Por mais ativas e participantes na organização da vida doméstica, essas mulheres não se percebiam positivamente, uma vez que até então a sociedade não as viam como indivíduos dotados dos mesmo direitos que os senhores. Assim, os melhores lugares eram reservados aos senhores, as refeições eram servidas primeiro a eles, e a liberdade, também a eles pertenciam.

Tais senhores mantinham relações extraconjugais, muitas vezes mantendo até mesmo um relacionamento de longa data com uma única prostituta, mas sempre à revelia da família, já que esta representava o santuário, o aconchego, garantindo a

imagem do senhor austero, que se preocupa com a educação dos filhos e é vigilante com a moralidade das filhas. Sua função é basicamente produtiva, enquanto à mulher cabe a administração interna do lar. Nesse contexto, a mulher foi elevada à condição de “rainha do lar”, destituída portanto de uma função produtiva de relevo. O espaço doméstico foi diferenciado da esfera pública do trabalho e santificado como “oásis”, lugar de calor e intimidade, da confraternização de seus membros, de uma solidariedade representada como orgânica e natural (RAGO, 2008a).

A promoção da mulher à condição de soberana do lar e a destituição de sua importância como força produtiva aparece como debate nas crônicas de “A Mensageira” escrita por Maria Emília em 1899 e citada por Rago:

São muitos os autores que defendem a tese segundo a qual a urbanização e a industrialização apenas degradaram a condição feminina, retirando-lhe funções valorizadas tradicionalmente pela sociedade. A mulher deixa de ser vista como um ser necessário, útil e participante da vida social e produtiva, responsável por parte do suprimento material visto que pão, vela, doces, sabão e uma série de consumo imediato passam a ser produzidos em fábricas e adquiridos fora do lar (RAGO, 2008a, p.57).

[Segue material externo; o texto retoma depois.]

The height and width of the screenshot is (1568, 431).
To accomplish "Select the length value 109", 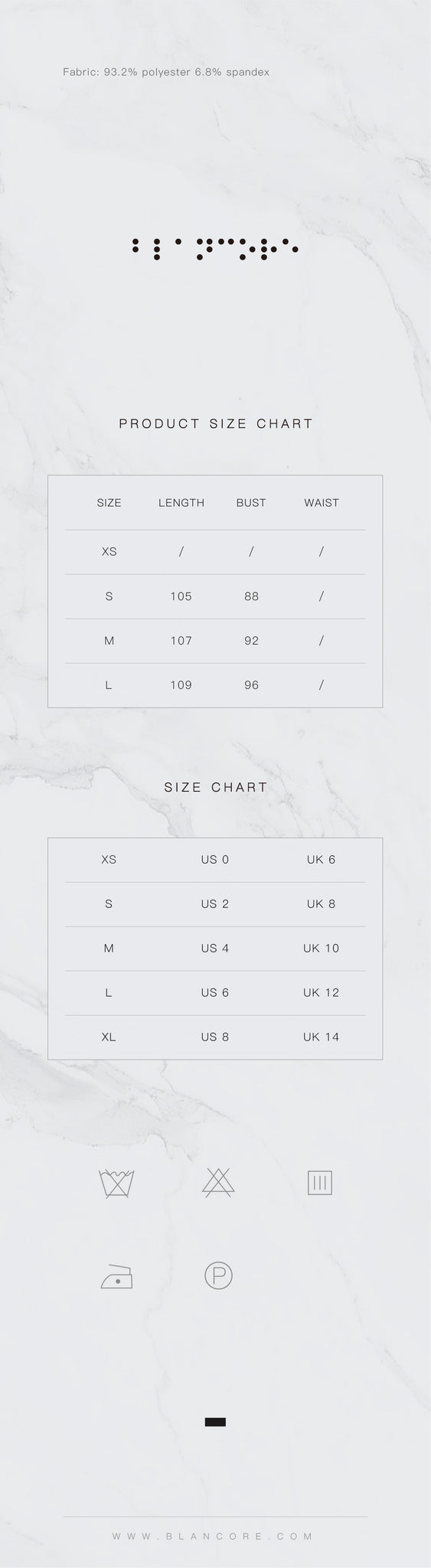I will click(x=181, y=685).
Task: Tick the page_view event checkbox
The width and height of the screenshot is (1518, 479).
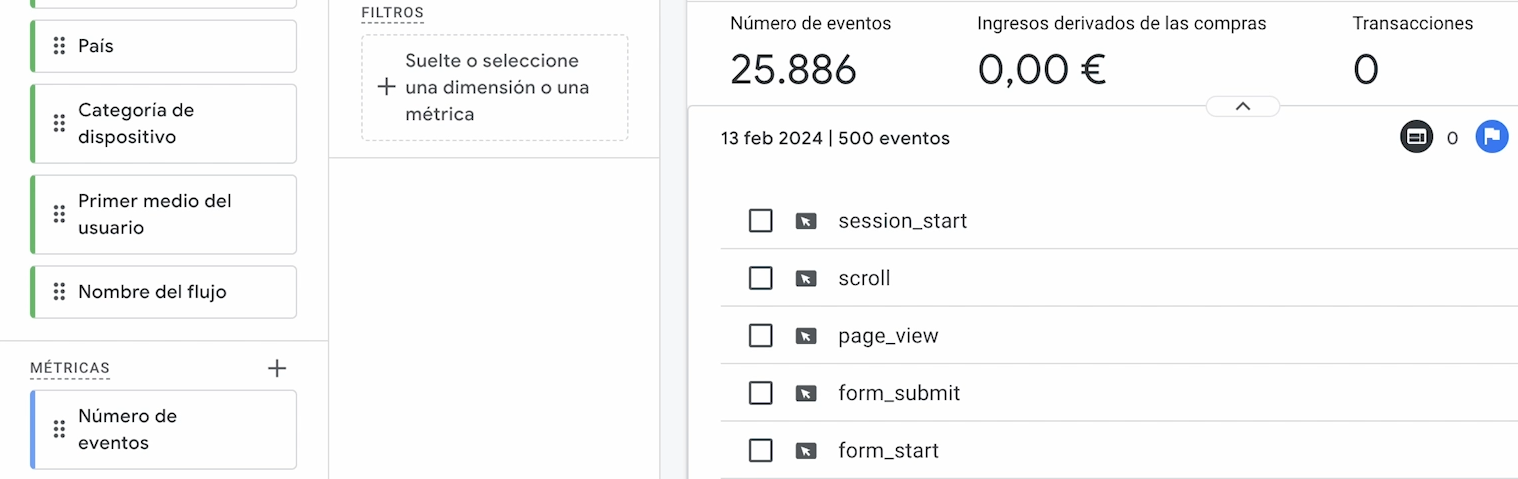Action: pos(761,336)
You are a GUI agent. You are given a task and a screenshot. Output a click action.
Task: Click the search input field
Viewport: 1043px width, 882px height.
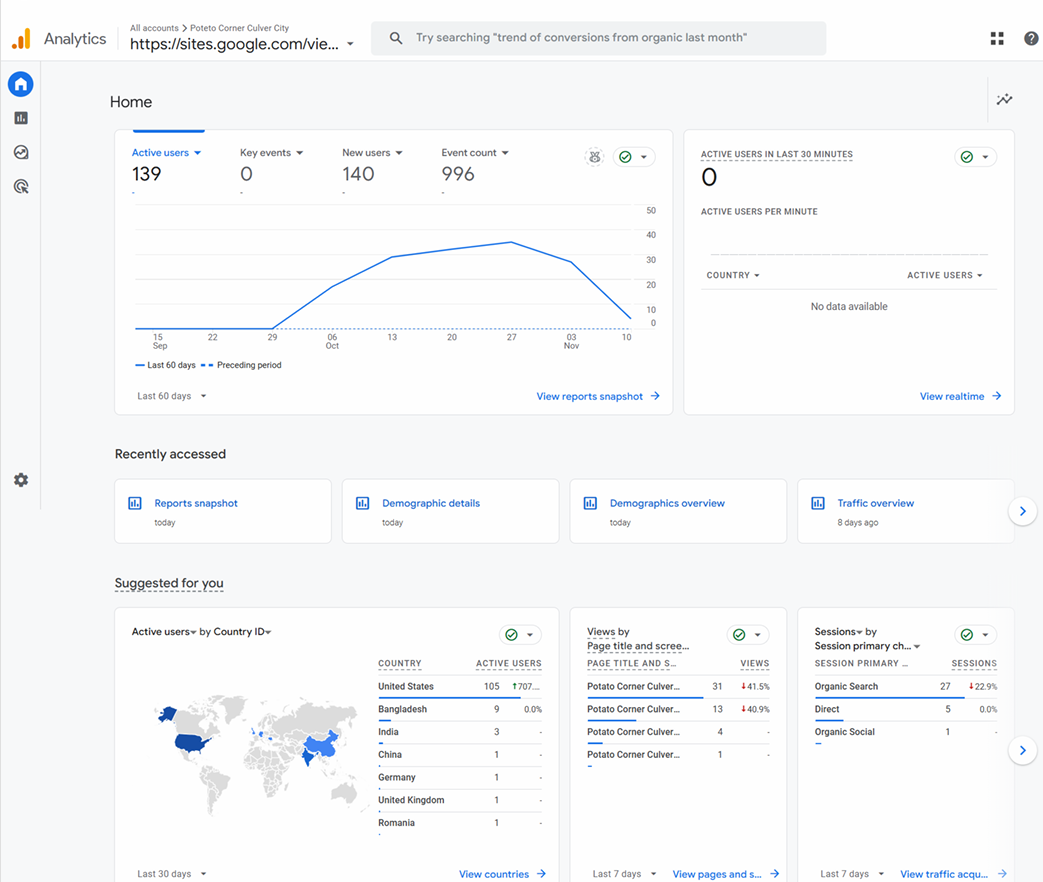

Porém alguns autores da “Revista Feminina” de 1923 viriam destacando o contrário, defendendo que a emancipação advinda das relações sociais, com a abertura de novos espaços para a circulação social e urbana favoreceriam a diminuição das pressões familiares para as mulheres.

A partir de tais concepções históricas e, para elucidar questões contemporâneas, cabe destacar algumas questões acerca da profissão do sexo: Há uma indústria do sexo? Havendo, como são suas relações com a sociedade? Como é o discurso social à respeito do trabalho de comercialização do corpo? E atualmente, qual é o significado do trabalho na sociedade?